-- Opening Marker --

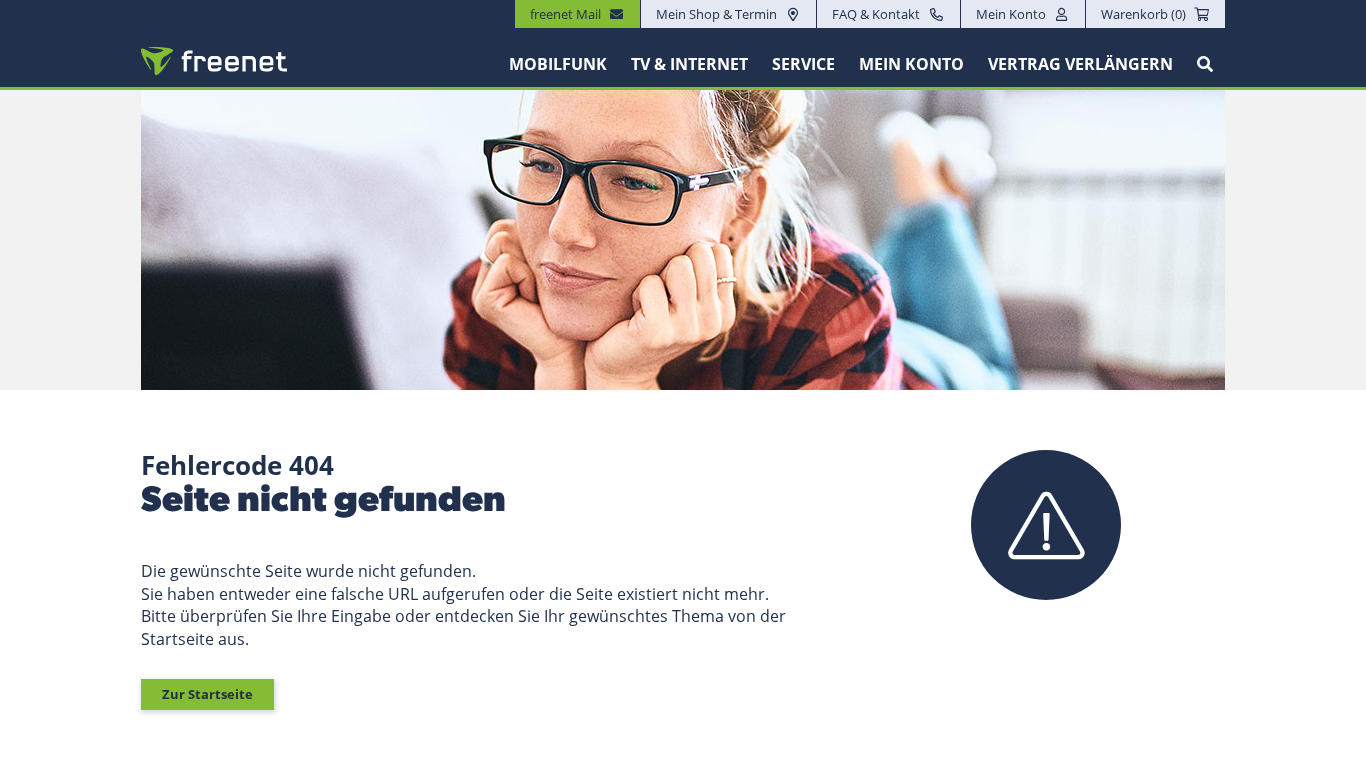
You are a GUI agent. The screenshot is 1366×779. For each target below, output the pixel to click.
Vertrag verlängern (1080, 64)
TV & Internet (689, 64)
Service (803, 64)
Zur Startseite (207, 694)
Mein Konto (1011, 14)
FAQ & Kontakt (876, 14)
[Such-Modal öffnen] (1205, 64)
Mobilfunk (558, 64)
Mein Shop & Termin (716, 14)
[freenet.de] (214, 61)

-- Closing Marker --

**Exercise requirements:**
Would you return the records exactly, keeping out every picture?

**Task solution:**
You are a GUI agent. The screenshot is 1366×779. For each target below, output the pixel to click.
Vertrag verlängern (1080, 64)
TV & Internet (689, 64)
Service (803, 64)
Zur Startseite (207, 694)
Mein Konto (1011, 14)
FAQ & Kontakt (876, 14)
[Such-Modal öffnen] (1205, 64)
Mobilfunk (558, 64)
Mein Shop & Termin (716, 14)
[freenet.de] (214, 61)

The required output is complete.